Remember that the main feature of this tank will be plecos and secondarily, it will be planted lightly (not sure about CO2 injection yet).

Anyway, I'd like to hear some pros and cons. The ones I know of are:

Corner bow Pros:
1. space efficient
2. wow factor

Cons:
1. difficult to light
2. distortion for photos

Cube Pros:
1. Nice footprint
2. More width to aquascape
3. Way more lighting options

Cons:
1. difficult to position for viewing - juts out into room if facing out, or see corner edge is fitted into corner


----------



## 2wheelsx2 (Apr 21, 2010)

Oh, one thing I forgot is that the cube is cheaper, and the tops and stand will be cheaper too (I need to cover it to keep the kids from fishing).


----------



## target (Apr 21, 2010)

Tough call. I have a fondness for bows, but I also think it would look kinda cool to see a cube along 2 sides, even though you would see a corner seam. The stand would be able to be integrated right into the wall, creating a seamless look. For those reasons, and the ones you listed I think I have to go with the cube.


----------



## 2wheelsx2 (Apr 21, 2010)

I just voted for a cube myself.  Cheap is good. I'm thinking I might sump it too. If so, a cube would be more efficient that way also. Heck I can even use my current 20 gallon as the sump.


----------



## target (Apr 21, 2010)

LOL, looking good for the cube. Sumping it seems like a good option. Ok, I can start designing a stand. Canopy too right?


----------



## 2wheelsx2 (Apr 21, 2010)

target said:


> LOL, looking good for the cube. Sumping it seems like a good option. Ok, I can start designing a stand. Canopy too right?

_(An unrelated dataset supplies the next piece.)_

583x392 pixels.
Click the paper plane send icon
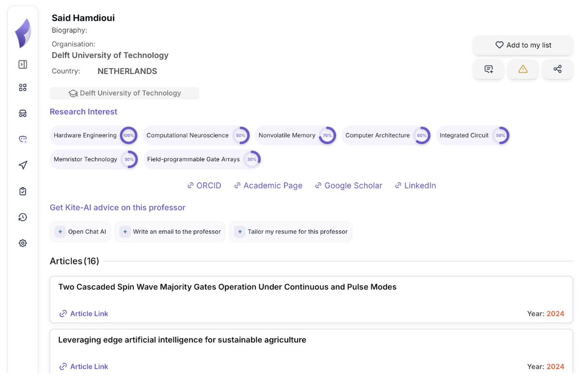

If it's a cube then it'll have a canopy I think. But I'm still considering the MH suspended. Canopy with retro fit t5's would be a lot cheaper though, I think.

http://www.jlaquatics.com/product/s...T5+Tek+Retrofit+System+-+2-Bulb,+2+x+24W.html

$120 includes the reflectors.


----------



## target (Apr 21, 2010)

Pretty good price


----------



## target (Apr 21, 2010)

You know, the more I think about it, the more I think you should have the corner stick out into the room. That way your sump could run front to back in the stand and you would have access to it from either side. 2 doors in the front of each side.


----------



## athena (Apr 22, 2010)

lol appears that the cube has won 

I've got a regular 10gal sitting at the corner of the living room so I can view from either sofas. It fits just nice and great view.


----------



## beN (Apr 21, 2010)

i like the corner bowfronts..
real nice looking tanks!


----------



## 2wheelsx2 (Apr 21, 2010)

target said:


> You know, the more I think about it, the more I think you should have the corner stick out into the room. That way your sump could run front to back in the stand and you would have access to it from either side. 2 doors in the front of each side.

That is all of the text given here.